The SDCDTP is a generalization of the stochastic dynamic vehicle routing problem (SDVRP) as it combines the routing decisions with location and assignment decisions. The core idea for solving an SDVRP is utilizing the available stochastic information to dynamically adjust the vehicle routes in anticipation of future events. The goal in stochastic dynamic optimization, in general, is to identify a (preferably optimal) policy. The objective in the SDCDTP is thus to identify a dynamic assignment-and-routing policy that minimizes the number of open test-centers and used vehicles, services all early-known suspected cases, and maximizes the expected number of serviced late-known suspected cases (using the decided upon open test-centers and vehicle fleet).

For that purpose, we model the SDCDTP as a Markov decision process (MDP). Due to the model’s vast state space, it is, however, computationally intractable to solve it to optimality.

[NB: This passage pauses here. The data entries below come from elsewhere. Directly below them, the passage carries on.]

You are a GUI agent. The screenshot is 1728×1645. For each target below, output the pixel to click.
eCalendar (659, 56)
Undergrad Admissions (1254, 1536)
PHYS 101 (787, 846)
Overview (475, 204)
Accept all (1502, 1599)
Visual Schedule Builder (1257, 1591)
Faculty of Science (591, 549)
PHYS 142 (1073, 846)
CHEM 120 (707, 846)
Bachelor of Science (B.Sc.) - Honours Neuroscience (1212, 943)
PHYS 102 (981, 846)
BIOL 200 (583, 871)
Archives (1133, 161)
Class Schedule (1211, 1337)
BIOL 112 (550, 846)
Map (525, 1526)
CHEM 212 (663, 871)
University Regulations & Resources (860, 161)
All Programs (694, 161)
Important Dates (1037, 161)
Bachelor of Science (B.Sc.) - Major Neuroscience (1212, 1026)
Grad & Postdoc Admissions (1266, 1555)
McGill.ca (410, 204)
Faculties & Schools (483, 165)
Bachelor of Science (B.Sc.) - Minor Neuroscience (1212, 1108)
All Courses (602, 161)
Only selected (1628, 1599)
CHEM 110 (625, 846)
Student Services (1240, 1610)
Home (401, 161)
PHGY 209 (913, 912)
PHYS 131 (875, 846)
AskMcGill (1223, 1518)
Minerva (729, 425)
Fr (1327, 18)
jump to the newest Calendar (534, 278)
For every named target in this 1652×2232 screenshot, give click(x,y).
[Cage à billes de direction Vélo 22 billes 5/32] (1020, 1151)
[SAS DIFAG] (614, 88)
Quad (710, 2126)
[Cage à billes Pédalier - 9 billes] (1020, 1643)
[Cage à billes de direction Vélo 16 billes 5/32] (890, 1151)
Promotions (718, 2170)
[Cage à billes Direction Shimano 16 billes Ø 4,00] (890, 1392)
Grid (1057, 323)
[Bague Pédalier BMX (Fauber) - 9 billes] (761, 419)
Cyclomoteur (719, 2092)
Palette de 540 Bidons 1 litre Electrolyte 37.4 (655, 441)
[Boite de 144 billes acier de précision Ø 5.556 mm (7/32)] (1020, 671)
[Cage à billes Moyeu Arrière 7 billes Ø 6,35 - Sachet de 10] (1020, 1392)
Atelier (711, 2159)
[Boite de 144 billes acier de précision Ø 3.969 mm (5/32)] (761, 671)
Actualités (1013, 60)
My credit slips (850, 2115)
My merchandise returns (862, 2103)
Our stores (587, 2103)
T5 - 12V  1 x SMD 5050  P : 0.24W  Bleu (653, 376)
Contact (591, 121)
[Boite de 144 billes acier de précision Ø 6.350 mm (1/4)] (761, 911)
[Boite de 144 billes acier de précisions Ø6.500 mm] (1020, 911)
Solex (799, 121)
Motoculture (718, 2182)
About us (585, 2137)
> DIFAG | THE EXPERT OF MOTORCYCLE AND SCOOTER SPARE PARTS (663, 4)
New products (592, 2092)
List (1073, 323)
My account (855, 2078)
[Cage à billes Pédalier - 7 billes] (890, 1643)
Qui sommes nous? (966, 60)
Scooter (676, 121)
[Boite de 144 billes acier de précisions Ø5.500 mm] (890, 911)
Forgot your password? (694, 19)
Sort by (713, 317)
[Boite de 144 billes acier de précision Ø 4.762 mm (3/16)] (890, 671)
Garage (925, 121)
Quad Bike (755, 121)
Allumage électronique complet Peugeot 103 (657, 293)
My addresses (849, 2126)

Instead, we use approximate value iteration (AVI), an approximate dynamic programming (ADP) method that belongs to the category of value function approximations (VFAs). Powell (2019) identifies two fundamental strategies for creating policies: policy search (searching within a family of functions to find one that works best) and lookahead approximations (approximating the impact of a decision now on the future). VFA belongs to the latter category (lookahead approximations) and aims at learning the value of a decision via repeated simulations and training (Ulmer et al., 2020). In VFA, as the name implies, the expected future rewards in each state (called values) are merely approximated rather than calculated exactly. In AVI, this approximation is done by means of simulation, using forward dynamic programming. The advantage of using AVI is that the majority of the computational effort – approximating the values – takes place offline, i.e. before actually solving a problem instance. This allows an efficient computation of decisions when solving a problem instance (in the so-called online execution phase), where the learned, respectively approximated, values can simply be used to select good decisions. We use the large neighborhood search (LNS) proposed in Wolfinger et al. (2023b) to compute the feasibility and immediate reward of a decision in each state – both during the training phase and in the execution phase. Furthermore, because storing an individual value for each possible state is not feasible, an aggregation and partitioning of the state space is required. For that purpose, we use the state space representation proposed in Ulmer et al. (2018a) and adapt it to our problem setting: multiple vehicles, facilities (i.e, test-centers) and time slots. This representation consists of an aggregation of the state space to a three-dimensional vector space combined with a three-dimensional dynamic lookup table (DLT). We then approximate the values for every entry of the DLT instead of the values for specific states.

The contribution of our article is three-fold. First, we introduce the SDCDTP and model it as an MDP. Second, we develop a solution method based on VFA for solving the SDCDTP and present an extensive computational study that illustrates its performance. Our proposed solution method interleaves AVI with LNS, a novel and promising approach. To the best of our knowledge, this is the first study in stochastic dynamic vehicle routing that uses a powerful, albeit computationally expensive, solution method, such as LNS, for computing the decisions and rewards in each state, instead of a simple, but computationally inexpensive, method, such as cheapest insertion (CI), for example. The computational results confirm the superiority of this approach. Furthermore, the results show that our method is comparable with the state-of-the-art offline solution methods for the SDVRP. Third, we solve and analyze real-world-based problem instances for the SDCDTP, from which we draw and present insights regarding the solution quality produced by our approach. We find that a (significant) increase in the number of covered late-known suspected cases can be achieved by not minimizing the number of used vehicles and test-centers, albeit for the price of equally significant increases in the amount of used infrastructure.

The remainder of this article is structured as follows. In Section 2, we discuss the related literature. In Section 3, we give a formal description of the SDCDTP and present its mathematical formulation (MDP). Section 4 is devoted to the solution method. The computational study is presented in Section 5. Concluding remarks are reported in Section 6.

2. Related literature

In this section, we review the related literature. We first discuss the most important studies related to the CDTP, and then focus on works that address SDVRPs with stochastic service requests. For a detailed discussion of studies related to the CDTP, we refer the reader to the article of Wolfinger et al. (2023b). We conclude our literature review by summarizing how our study closes an open research gap.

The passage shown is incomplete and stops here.